Forager learns from portfolio size mistakes
Forager Funds Management is learning from earlier mistakes and hoping to rectify past underperformance by taking a disciplined approach to its stock picks.
In a webcast, chief investment officer Steve Johnson, said the Forager Australian Shares fund had gained $200 million in assets under management since being launched in October 2009.
The fund underperformed in 2020 and 2019 and Johnson said he was hoping his new perspective as chief investment officer (CIO) would help the fund to rectify mistakes.
Johnson was previously a stockpicker for the fund but his CIO role had allowed him to look at it from a different perspective which included selecting stocks for a range of market environment.
“Now I’m CIO with all the psychological pitfalls that contains, it has been easier to see other people’s ideas and recognise the risks than it was as a stockpicker. We want to have a range of stocks in the portfolio so that the portfolio can perform in a range of different environments. We don’t want to repeat the portfolio size mistakes that we made previously.
“In the early days, we could buy stocks at 30% fair value and sell them for 100% fair value a few weeks later. But now we have to take a larger stake as the fund has grown, it has become important to focus on the cost of illiquidity, how easy it is for us to able to get in and out and if it is a company that will pay out over a long period of time.
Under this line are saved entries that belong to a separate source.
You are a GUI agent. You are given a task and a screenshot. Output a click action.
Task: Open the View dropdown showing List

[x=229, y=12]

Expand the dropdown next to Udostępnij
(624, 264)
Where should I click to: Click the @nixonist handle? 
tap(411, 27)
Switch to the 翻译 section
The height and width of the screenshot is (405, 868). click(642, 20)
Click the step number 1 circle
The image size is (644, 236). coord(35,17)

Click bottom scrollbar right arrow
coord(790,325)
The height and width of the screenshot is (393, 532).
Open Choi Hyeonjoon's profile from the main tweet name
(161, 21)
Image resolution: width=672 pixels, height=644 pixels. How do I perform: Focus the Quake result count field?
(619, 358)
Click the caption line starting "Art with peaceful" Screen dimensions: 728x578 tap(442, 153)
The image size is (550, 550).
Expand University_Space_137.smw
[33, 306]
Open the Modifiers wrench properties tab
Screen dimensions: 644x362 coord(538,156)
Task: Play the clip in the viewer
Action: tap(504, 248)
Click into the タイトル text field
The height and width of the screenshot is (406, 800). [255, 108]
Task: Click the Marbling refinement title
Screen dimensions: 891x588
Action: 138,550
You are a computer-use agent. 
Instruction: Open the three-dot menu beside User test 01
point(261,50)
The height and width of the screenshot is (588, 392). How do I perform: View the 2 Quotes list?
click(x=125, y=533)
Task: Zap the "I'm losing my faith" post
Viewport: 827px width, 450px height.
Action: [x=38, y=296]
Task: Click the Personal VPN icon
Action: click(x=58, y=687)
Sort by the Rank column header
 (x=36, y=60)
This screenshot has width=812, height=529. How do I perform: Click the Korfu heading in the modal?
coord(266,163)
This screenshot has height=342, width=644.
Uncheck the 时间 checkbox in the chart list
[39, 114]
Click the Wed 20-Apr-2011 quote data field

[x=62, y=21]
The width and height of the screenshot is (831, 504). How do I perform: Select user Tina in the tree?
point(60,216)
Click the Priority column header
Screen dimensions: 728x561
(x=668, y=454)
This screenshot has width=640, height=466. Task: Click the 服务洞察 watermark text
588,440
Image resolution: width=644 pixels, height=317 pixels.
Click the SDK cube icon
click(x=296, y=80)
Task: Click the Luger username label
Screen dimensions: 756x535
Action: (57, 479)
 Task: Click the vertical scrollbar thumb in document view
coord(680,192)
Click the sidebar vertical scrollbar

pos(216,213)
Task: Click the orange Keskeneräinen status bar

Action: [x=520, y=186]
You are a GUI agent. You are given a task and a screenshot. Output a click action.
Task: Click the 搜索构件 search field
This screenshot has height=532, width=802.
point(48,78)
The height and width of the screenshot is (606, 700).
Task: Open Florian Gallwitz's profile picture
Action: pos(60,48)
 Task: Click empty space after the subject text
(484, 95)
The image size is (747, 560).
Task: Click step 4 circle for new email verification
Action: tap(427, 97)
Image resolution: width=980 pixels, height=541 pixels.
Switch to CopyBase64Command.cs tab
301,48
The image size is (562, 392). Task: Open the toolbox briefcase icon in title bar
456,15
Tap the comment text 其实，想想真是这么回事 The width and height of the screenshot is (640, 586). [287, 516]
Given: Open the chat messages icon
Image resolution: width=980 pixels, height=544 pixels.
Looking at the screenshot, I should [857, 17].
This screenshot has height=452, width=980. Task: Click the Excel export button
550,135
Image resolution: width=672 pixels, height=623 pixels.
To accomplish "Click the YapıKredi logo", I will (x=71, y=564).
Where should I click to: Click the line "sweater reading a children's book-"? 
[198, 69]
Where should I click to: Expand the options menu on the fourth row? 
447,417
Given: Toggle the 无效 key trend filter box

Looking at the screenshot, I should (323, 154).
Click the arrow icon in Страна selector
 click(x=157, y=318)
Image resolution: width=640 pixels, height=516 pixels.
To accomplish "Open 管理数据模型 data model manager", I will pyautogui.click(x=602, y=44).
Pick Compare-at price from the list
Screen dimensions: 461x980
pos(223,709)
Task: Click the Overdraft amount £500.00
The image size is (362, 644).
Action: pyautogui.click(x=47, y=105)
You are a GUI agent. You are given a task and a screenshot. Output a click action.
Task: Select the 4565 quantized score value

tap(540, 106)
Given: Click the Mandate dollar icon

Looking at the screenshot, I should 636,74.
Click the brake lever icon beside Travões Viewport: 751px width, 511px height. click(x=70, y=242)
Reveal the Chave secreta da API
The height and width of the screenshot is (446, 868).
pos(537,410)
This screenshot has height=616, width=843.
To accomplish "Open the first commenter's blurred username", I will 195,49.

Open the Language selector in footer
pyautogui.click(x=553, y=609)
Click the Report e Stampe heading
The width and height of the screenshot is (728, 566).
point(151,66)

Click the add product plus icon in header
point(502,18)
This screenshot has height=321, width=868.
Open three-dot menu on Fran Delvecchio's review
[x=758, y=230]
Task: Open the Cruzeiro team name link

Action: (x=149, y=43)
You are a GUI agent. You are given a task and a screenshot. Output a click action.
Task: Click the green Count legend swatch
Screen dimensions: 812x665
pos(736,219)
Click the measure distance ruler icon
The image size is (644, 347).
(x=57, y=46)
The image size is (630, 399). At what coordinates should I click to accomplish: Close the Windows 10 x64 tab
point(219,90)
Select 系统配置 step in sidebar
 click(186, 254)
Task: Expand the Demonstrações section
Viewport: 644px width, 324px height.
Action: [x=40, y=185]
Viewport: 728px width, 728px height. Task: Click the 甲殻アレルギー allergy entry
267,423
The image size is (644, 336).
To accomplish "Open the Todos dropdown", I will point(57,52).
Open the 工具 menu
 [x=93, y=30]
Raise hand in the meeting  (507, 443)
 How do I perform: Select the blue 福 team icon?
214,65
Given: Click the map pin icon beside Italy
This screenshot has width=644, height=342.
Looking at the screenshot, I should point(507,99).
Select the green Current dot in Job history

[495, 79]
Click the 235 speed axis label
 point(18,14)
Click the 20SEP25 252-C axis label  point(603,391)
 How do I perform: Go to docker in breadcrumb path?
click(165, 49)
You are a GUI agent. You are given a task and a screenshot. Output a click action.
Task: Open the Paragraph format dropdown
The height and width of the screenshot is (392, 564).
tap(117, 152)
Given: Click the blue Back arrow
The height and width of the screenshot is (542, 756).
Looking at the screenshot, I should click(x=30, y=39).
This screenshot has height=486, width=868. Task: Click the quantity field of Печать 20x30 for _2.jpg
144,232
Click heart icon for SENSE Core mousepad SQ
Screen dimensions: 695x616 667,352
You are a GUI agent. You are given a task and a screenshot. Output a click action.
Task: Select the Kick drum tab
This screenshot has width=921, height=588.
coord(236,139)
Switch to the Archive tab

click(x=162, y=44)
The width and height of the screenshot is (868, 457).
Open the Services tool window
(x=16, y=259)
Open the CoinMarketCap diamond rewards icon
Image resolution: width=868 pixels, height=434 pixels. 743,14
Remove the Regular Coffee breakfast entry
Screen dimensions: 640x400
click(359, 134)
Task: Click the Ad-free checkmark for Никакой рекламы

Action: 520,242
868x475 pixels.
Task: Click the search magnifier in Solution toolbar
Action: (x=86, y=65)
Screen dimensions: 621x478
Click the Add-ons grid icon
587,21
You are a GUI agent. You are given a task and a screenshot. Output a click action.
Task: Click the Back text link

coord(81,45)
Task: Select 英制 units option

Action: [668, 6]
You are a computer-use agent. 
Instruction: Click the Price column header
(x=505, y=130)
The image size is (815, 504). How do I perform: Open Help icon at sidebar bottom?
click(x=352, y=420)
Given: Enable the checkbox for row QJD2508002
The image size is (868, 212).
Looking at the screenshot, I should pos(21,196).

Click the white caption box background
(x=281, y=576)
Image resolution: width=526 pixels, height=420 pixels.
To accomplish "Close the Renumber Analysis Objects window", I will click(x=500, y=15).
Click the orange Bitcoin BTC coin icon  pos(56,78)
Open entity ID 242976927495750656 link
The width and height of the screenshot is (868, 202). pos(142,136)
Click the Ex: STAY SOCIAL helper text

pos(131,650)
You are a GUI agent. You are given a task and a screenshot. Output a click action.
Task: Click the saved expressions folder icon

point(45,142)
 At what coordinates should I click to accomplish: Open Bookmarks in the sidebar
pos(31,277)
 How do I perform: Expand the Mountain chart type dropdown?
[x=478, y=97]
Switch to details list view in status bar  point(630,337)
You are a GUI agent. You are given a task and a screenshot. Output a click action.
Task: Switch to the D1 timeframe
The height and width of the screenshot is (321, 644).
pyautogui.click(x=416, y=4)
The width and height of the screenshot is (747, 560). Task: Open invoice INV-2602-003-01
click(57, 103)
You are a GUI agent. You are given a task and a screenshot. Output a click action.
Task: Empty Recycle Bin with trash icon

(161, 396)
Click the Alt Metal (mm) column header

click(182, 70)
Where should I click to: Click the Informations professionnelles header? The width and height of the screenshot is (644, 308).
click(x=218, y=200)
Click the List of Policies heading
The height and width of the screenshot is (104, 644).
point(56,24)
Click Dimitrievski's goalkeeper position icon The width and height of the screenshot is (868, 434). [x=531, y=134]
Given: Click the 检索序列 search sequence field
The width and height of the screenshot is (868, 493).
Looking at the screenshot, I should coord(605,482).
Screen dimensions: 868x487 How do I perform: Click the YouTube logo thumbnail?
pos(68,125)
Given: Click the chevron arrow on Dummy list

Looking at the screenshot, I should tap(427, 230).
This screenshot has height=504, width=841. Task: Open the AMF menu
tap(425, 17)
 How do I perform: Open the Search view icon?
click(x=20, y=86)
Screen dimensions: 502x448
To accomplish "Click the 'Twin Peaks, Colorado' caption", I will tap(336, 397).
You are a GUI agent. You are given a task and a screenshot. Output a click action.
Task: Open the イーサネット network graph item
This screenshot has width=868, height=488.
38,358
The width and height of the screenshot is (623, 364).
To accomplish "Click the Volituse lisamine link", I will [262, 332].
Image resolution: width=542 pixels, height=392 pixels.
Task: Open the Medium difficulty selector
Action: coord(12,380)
“We want to avoid owning any more than 20% of a business.”
The fund’s largest holdings were 8.9% in consulting firm RPM Global, 7.6% in fund administrator Mainstream Group and 5.3% in marketing agency Enero.
He said the fund was “close to a sensible size” to provide enough liquidity and that he hoped it grow organically.
Since inception to 31 March, 2021, the fund had returned 172% versus returns by the Australian small and mid-cap sector of 213% within FE Analytics’ Australian Core Strategies universe.